REPUBLIKA.CO.ID, JAKARTA - Politisi PDI Perjuangan Hamka Haq mengatakan pembangunan gedung KPK tidak mendesak karena KPK bukan badan hukum yang diatur dalam Undang-Undang Dasar 1945 seperti Mahkamah Agung, Jaksa Agung, Kepolisian, dan aparatnya.
"Bagi saya, KPK adalah badan adhoc atau bersifat sementara yang tidak ada di UUD 1945," kata Hamka seusai mengisi diskusi 'Negara tanpa Negarawan' di Jakarta Selatan, Senin (9/7).
Hamka mengatakan, sesuai UUD 1945, maka badan penegakan hukum adalah Mahkamah Agung. Menurut dia, badan hukum yang lain harus dibenahi terlebih dahulu agar penegakan hukum berlangsung dengan baik.
Sekarang adalah masa transisi lembaga hukum yang lemah, maka dibentuk lembaga adhoc (KPK). Jangan sampai dengan penguatan KPK maka lembaga hukum yang lain ditinggalkan atau malah tidak diberdayakan, kata Hamka yang juga Ketua Baitul Muslimin Indonesia (Bamusi) itu.
Mengomentari efektifitas KPK dalam menyelesaikan kasus Bank Century, Hamka mengatakan, DPR melihat KPK tidak bisa melakukan apa-apa dengan yang sudah dirintis (Pansus DPR tentang Century), sehingga DPR merasa tidak begitu perlu memberikan anggaran besar untuk persoalan yang tidak begitu besar.
"KPK menjaring kasus miliaran (rupiah,red)dan jutaan di tingkat bupati atau gubernur. Seolah melupakan kasus besar seperti Century yang merugikan triliunan. Seharusnya kasus besar diselesaikan terlebih dahulu," kata Hamka.
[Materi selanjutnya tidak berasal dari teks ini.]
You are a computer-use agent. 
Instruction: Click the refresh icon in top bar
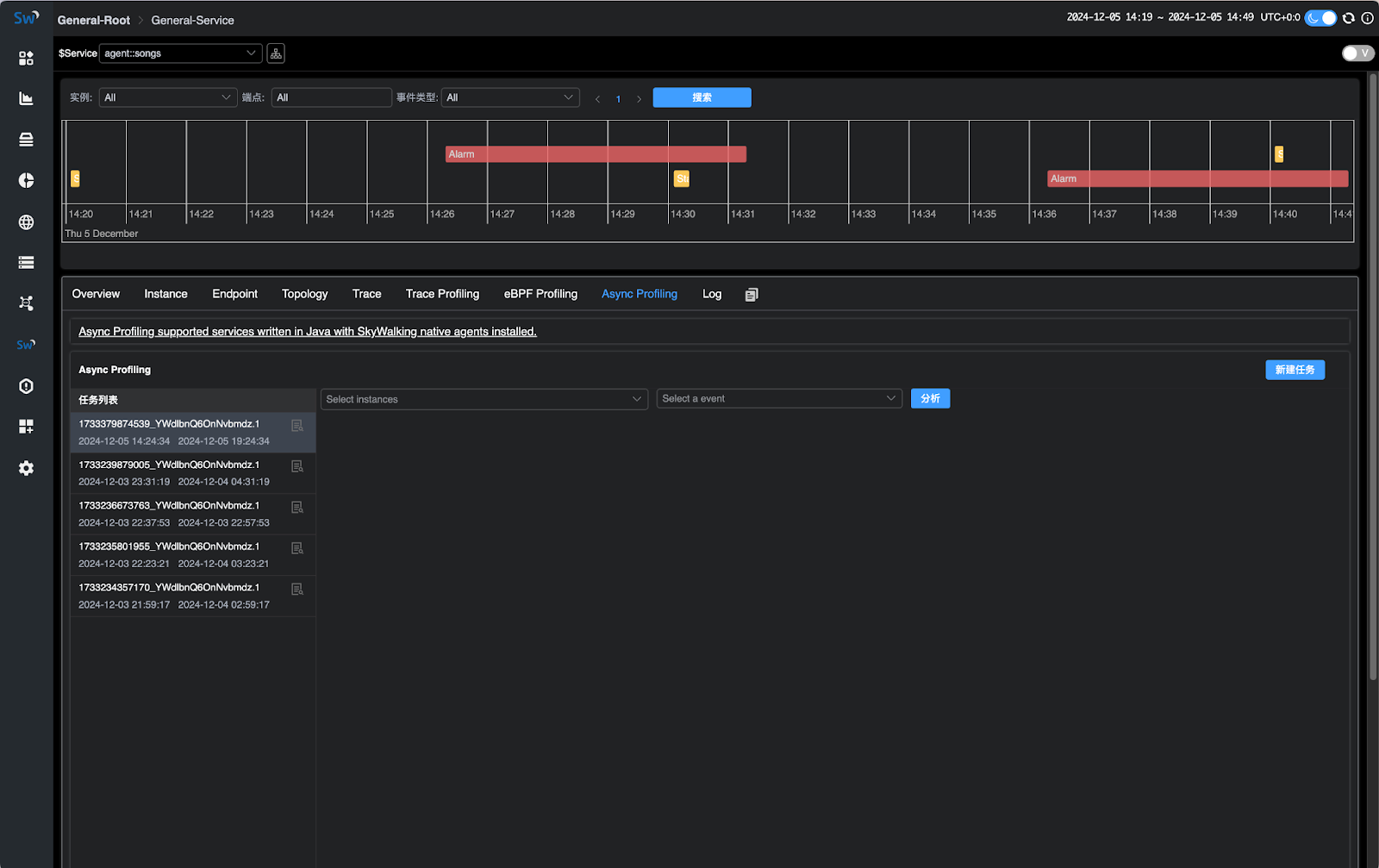tap(1349, 17)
Hamka mengatakan, saweran atau pengumpulan yang digalang oleh masyarakat merupakan hal wajar. Upaya itu merupakan bentuk euforia kepedulian terhadap KPK. Rakyat ingin melihat KPK segera menuntaskan berbagai pelanggaran hukum.
Beberapa hari yang lalu, Ketua MPR Taufiq Kiemas menyatakan pentingnya membangun KPK terlebih dahulu, bukan gedungnya. Dia mengatakan sebaiknya KPK menunjukkan kinerja dalam mengungkap kasus besar yang menjadi perhatian publik dulu, kemudian membangun gedung baru.
Sementara itu, Hakim Mahkamah Konstitusi Akil Mochtar menyatakan kekhawatiran dengan saweran atau sumbangan masyarakat untuk pembangunan gedung baru yang malah mempengaruhi kebijakan KPK sendiri.